An illiterate nine-year-old girl from a Kampala shantytown reveals an unexpected talent for chess and lifts her family from poverty. Yes, the real-life story of Uganda’s Phiona Mutesi is truly incredible and it gets a suitably rousing dramatisation in The Queen of Katwe.
Admittedly, director Mira Nair doesn’t entirely steer clear of triumph-of-the-underdog clichés (this is a Disney movie, after all), but her film’s more formulaic aspects never obscure its compassion and vibrancy. We get a real sense of the energy and resilience of Phiona and her fellow Katwe slum kids – qualities they share with the street children in Nair’s breakout film, 1988’s Salaam Bombay!
She gets excellent performances from her cast, too.

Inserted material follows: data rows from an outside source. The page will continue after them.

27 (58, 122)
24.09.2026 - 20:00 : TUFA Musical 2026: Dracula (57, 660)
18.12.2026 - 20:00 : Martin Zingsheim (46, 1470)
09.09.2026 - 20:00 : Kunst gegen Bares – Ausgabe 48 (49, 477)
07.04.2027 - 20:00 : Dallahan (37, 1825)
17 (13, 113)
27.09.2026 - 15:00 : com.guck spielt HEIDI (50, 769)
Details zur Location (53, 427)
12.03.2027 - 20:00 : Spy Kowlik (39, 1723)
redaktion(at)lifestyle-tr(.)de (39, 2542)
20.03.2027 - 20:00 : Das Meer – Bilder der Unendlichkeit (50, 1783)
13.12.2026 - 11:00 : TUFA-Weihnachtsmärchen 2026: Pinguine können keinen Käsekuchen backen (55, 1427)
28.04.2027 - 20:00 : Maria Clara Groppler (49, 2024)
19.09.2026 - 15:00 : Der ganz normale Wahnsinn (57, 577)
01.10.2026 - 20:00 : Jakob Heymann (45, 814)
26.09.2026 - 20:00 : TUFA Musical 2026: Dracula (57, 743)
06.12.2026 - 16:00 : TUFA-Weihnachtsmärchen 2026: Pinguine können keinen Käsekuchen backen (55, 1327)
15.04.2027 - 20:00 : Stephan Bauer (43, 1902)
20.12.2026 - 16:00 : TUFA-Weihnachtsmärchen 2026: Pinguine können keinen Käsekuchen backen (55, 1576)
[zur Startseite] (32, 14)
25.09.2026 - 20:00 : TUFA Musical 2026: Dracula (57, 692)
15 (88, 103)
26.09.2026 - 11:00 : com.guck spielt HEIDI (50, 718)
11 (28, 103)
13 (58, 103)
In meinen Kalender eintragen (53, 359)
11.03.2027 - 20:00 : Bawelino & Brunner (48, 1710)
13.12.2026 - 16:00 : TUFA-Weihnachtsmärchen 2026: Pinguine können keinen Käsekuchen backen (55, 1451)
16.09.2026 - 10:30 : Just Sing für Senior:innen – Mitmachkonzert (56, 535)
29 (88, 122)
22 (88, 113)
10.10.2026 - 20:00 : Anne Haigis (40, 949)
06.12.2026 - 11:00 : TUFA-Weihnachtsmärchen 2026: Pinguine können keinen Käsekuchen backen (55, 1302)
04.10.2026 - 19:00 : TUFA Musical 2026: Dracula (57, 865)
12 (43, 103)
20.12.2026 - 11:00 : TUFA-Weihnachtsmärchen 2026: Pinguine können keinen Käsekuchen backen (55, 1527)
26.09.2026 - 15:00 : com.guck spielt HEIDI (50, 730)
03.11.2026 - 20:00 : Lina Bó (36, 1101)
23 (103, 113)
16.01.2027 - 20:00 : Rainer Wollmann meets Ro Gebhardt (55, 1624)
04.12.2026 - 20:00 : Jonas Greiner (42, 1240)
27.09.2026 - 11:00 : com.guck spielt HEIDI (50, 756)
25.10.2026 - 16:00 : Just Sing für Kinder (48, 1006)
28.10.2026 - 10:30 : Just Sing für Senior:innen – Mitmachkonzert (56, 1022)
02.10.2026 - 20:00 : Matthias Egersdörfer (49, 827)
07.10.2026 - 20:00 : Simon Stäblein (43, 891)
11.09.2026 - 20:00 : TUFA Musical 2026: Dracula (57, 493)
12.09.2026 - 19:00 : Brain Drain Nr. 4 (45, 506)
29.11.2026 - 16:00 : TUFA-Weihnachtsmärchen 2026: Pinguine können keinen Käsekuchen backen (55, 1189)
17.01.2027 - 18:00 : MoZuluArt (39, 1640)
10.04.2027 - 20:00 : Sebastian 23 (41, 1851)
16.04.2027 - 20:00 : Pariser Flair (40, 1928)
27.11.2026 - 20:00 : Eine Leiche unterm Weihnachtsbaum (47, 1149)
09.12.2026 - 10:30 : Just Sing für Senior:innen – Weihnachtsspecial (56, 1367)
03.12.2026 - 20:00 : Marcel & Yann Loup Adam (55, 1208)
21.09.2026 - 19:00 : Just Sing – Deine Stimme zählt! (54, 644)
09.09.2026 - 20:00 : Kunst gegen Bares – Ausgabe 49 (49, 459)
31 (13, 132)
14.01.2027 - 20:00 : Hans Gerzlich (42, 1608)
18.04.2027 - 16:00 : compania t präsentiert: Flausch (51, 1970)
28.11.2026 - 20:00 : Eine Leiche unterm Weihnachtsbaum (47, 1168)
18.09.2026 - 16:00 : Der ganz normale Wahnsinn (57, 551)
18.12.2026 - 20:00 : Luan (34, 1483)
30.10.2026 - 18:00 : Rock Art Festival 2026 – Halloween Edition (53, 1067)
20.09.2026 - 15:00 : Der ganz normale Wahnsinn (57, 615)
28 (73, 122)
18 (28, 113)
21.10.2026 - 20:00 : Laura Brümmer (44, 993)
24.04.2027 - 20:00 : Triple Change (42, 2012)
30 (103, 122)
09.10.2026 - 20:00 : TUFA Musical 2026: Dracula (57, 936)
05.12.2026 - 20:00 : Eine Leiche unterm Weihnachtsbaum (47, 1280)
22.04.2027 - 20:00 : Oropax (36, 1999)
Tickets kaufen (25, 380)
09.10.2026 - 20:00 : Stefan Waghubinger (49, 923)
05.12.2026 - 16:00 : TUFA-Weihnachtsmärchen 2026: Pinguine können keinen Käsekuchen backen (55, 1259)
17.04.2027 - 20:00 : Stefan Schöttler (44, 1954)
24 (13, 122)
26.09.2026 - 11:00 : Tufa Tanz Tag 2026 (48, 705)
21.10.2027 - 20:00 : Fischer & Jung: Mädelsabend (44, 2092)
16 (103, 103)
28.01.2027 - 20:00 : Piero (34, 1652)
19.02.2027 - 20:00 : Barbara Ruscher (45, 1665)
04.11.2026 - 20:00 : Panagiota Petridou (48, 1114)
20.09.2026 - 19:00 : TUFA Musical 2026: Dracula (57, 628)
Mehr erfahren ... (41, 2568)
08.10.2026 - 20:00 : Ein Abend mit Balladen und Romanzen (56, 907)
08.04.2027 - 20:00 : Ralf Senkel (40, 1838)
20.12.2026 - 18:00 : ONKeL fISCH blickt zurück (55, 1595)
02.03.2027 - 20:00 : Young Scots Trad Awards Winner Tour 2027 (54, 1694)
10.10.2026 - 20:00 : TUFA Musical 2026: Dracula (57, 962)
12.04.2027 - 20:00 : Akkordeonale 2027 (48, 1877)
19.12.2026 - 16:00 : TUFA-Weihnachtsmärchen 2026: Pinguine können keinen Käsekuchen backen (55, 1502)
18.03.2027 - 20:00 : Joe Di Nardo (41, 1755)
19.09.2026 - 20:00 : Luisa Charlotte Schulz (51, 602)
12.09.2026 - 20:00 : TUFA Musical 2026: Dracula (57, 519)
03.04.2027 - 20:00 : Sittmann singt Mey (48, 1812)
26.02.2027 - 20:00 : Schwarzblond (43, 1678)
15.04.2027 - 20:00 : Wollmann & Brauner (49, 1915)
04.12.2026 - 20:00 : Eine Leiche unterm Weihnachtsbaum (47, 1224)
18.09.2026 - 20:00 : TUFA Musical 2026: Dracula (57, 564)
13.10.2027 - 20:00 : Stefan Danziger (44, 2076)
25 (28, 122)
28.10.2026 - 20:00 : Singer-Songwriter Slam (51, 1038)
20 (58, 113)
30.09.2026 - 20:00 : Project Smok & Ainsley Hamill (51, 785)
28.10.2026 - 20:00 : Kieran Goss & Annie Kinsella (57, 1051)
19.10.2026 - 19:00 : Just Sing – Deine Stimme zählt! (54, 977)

David Oyelowo supplies uncloying goodness as Phiona’s inspirational coach, who has sacrificed his own engineering career to teach Katwe’s children chess, and Lupita Nyong’o brings stoic dignity to the role of her struggling mother, while Madina Nalwanga captures Phiona’s feisty spirit. Running a shade over two hours, the film does plod in places, but that doesn’t stop it being genuinely heartwarming.
Certificate PG. Runtime 124 mins. Director Mira Nair
The Queen of Katwe debuts on Sky Cinema Premiere on Sunday 25 June.